**PROBLEM TO WORK ON:** Filter the records below and copy every line containing the word "icon".

**THE INPUT:**
▶
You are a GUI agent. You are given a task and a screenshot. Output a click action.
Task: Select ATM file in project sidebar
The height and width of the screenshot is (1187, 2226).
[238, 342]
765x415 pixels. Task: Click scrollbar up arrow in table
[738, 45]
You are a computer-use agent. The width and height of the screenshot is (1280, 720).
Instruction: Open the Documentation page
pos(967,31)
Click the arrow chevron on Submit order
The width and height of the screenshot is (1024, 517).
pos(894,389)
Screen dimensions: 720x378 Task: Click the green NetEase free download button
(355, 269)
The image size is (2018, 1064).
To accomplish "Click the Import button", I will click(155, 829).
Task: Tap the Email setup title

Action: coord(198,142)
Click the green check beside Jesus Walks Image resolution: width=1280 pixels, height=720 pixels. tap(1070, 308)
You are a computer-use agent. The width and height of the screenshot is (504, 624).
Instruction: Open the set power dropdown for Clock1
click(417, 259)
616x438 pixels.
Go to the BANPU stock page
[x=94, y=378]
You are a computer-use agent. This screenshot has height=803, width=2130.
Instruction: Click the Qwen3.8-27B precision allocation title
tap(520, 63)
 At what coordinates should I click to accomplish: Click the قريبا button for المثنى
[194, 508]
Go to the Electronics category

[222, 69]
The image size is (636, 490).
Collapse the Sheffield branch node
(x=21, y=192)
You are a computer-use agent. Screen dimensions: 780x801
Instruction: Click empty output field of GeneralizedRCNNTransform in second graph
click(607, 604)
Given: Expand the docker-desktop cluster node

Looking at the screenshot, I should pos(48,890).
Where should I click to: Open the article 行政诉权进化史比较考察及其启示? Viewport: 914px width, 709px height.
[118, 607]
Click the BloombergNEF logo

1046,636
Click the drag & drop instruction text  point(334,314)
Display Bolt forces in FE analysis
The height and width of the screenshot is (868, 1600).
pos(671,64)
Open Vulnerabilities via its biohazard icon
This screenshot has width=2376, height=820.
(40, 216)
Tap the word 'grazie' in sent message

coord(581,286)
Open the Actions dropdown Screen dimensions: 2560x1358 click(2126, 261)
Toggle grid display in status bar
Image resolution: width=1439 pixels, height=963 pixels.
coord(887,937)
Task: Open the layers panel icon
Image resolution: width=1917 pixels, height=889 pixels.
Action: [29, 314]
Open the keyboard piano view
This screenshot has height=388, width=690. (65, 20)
◀
**OUTPUT FOR THIS EXERCISE:**
Open Vulnerabilities via its biohazard icon
Task: Open the layers panel icon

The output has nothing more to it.